We've recently learned that our friend Wangechi Mutu is among the over one hundred women artists to be featured in the Brooklyn Museum's spring exhibition Global Feminisms, which is really no surprise given that Wangechi is pretty much everywhere at the moment. The show, which will open in March 2007, is being hailed by the museum as the first major show to examine and present feminist art (or "gender-aware" art as the curators also say) from an international perspective. The exhibition is co-curated by Dr. Maura Reilly and feminist scholar Linda Nochlin.

Global Feminisms also marks yet another major change in departments at the Brooklyn Museum; the exhibition will act as an inaugural reception for the new Elizabeth A. Sackler Center for Feminist Art. Reilly will act as permanent curator of the center.

Back in 1977, the Brooklyn Museum hosted the touring exhibition Women Artists: 1550-1950, the first exhibition that surveyed the art created by Western women.

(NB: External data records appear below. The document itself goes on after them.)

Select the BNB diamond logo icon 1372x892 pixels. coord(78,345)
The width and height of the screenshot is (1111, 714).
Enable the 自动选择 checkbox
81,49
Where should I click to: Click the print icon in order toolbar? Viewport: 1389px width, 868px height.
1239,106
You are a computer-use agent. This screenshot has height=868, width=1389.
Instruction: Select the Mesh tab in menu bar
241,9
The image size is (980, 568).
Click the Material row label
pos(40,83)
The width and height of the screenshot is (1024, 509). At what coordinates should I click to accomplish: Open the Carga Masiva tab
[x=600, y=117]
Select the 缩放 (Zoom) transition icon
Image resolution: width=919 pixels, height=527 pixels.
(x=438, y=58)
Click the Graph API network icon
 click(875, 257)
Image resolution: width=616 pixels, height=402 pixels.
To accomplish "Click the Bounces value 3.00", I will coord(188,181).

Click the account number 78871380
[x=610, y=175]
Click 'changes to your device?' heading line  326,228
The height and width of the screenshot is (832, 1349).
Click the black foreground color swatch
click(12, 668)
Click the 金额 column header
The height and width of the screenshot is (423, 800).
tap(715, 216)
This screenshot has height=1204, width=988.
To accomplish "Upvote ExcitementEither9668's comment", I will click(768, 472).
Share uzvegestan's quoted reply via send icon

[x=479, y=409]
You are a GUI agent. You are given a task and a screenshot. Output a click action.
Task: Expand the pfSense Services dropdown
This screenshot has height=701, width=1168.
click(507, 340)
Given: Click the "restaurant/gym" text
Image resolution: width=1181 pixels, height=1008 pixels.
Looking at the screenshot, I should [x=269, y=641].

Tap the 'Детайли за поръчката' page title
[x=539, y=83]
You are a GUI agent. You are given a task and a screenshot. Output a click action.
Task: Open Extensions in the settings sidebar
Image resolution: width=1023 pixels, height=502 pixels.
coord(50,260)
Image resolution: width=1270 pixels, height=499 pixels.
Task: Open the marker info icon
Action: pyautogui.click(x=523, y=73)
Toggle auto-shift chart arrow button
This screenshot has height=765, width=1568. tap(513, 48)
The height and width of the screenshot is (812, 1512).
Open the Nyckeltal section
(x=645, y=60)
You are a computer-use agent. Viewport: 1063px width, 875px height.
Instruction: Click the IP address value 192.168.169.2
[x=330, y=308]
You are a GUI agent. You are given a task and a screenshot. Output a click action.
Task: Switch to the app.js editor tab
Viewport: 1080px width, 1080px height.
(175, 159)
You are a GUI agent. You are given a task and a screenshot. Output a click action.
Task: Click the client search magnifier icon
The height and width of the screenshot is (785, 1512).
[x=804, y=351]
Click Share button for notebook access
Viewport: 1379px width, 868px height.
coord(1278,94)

That show was organized by Linda Nochlin with Ann Sutherland Harris. The Brooklyn Museum is seeking to make Global Feminisms an extention of that effort.

The show also includes Kenyan countrywoman Ingrid Mwangi whom we've been keeping an eye on lately. Approximately 11 of the artists are US-born. Among the range of media represented are photography, sculpture, installation, and web-based art.